The past three decades have seen numerous changes take place in the automation technology industry. Notable among these changes have been the fast rise of new companies with new technologies and the subsequent acquisition of many of these companies by the largest players in the industry.
This scenario is, of course, not confined to the automation industry. It plays out across every business sector, but at an especially brisk pace in the technology sector.
As Industry 4.0 and Industrial Internet of Things initiatives push the manufacturing industries to connect as many of their plant floor devices to their enterprise systems for higher-level analytics and decision-making, a similar process is taking place within automation technology supplier companies. There is now a clear effort underway to more closely integrate their own organically developed technologies with those they have acquired over the years.
Though these companies have, in most cases, already integrated their acquired technologies to work well with their own products, the difference today is that automation technology companies are aiming to deliver complete end-to-end systems—not just compatibility. This is happening largely at the direction of end users who are looking to ease the process of the digital transformation they know they need to undertake.
While the various large automation technology suppliers each have their unique way of approaching their offering of these end-to-end systems, Aveva is claiming to be the first to achieve a complete edge-to-enterprise system.
During a presentation at the Aveva World Conference 2019, Harpreet Gulati, senior vice president of planning and operations, said Aveva is the only software company delivering end-to-end value chain integration and collaboration capabilities as part of the company’s edge-to-enterprise Value Chain Optimization offering.
“We differ from other technology suppliers in the market in that we connect multiple tools—from production planning and monitoring and control to corporate and investment planning—to link operations analytics, targets, and plans to actual operations data, fiscal targets, and strategic decisions,” Gulati said. “We condense these functions into a unified value chain for one version of truth contained in one database with hooks between business and operations modules as well as external systems. We’re doing the same thing SAP did for the financial industry by connecting and integrating operations that were historically separate.”
The principal differentiator in Aveva’s approach to the connections Gulati refers to is its open attitude toward plant floor and enterprise level data. At the company’s conference, it was repeatedly stressed that Aveva is hardware and software agnostic, meaning that its products are designed to work with a company’s existing devices and data platforms.
Connection of value chain activities for collaboration is critical because today, “everyone in the plant is trying to maximize what they do with their own tools, while management wants to look across it all,” said Gulati. “As a result, the business workflow view doesn’t match reality because legacy point solutions require manual data transfer as well as custom codes and support. Value Chain Optimization is designed to reduce these siloes. By connecting the entire value chain, we can enable collaboration across functions both upstream and downstream.”

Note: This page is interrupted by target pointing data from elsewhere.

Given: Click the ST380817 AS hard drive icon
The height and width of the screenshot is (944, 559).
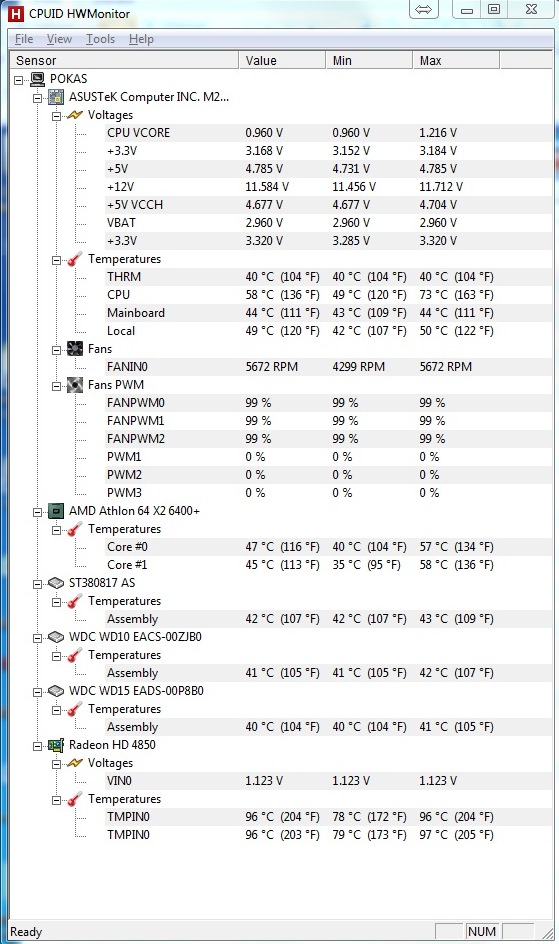Looking at the screenshot, I should (56, 583).
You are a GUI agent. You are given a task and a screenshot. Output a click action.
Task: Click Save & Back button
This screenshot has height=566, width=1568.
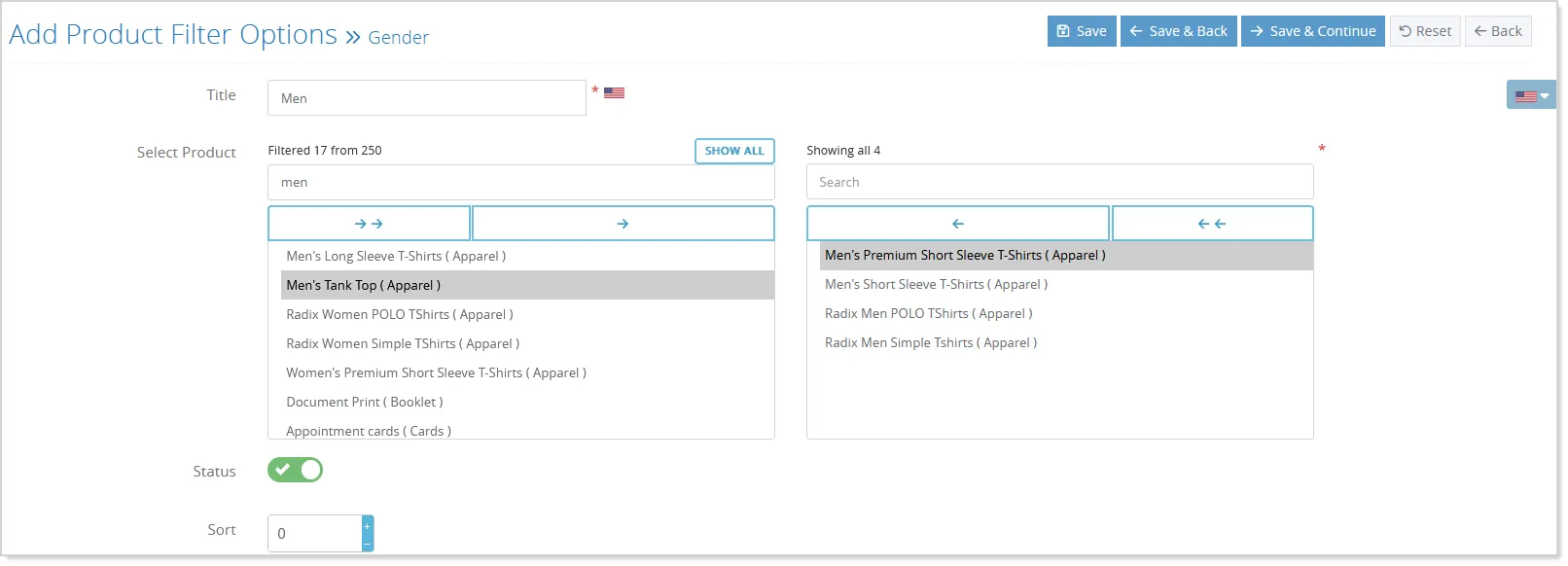pos(1179,31)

While Aveva’s products target production processes and related data capture and analytics, edge computing supplier Stratus Technologies is one of Aveva’s partners at the edge.
Stephen Greene, vice president of global marketing at Stratus, said the relationship between the two companies started 10 years ago. “Within the edge-to-enterprise strategy, our role is bringing edge technology into play in a tangible way for customers,” he said. “We make edge computing easy by inherently protecting mission critical business applications with no downtime risk to the user through our products’ autonomous self-management capabilities. This protection creates assurance from an infrastructure point of view. Pairing our zTC Edge computing platform with Aveva’s software connects the software from the enterprise level down to that last physical mile—the point of data collection on a device at the edge of the network.”
Greene noted that Stratus has been working closely with Aveva during the past year to “ensure complete compatibility with Aveva’s System Platform, InTouch HMI, and InTouch Edge software. We provide the software to manage and monitor the edge device and up to four virtual machines into which you can bring Aveva’s software applications, such as MES, Unified Operations Center, and Asset Performance Management. Our edge devices protect those software investments with built-in cybersecurity right out of the box,” he said.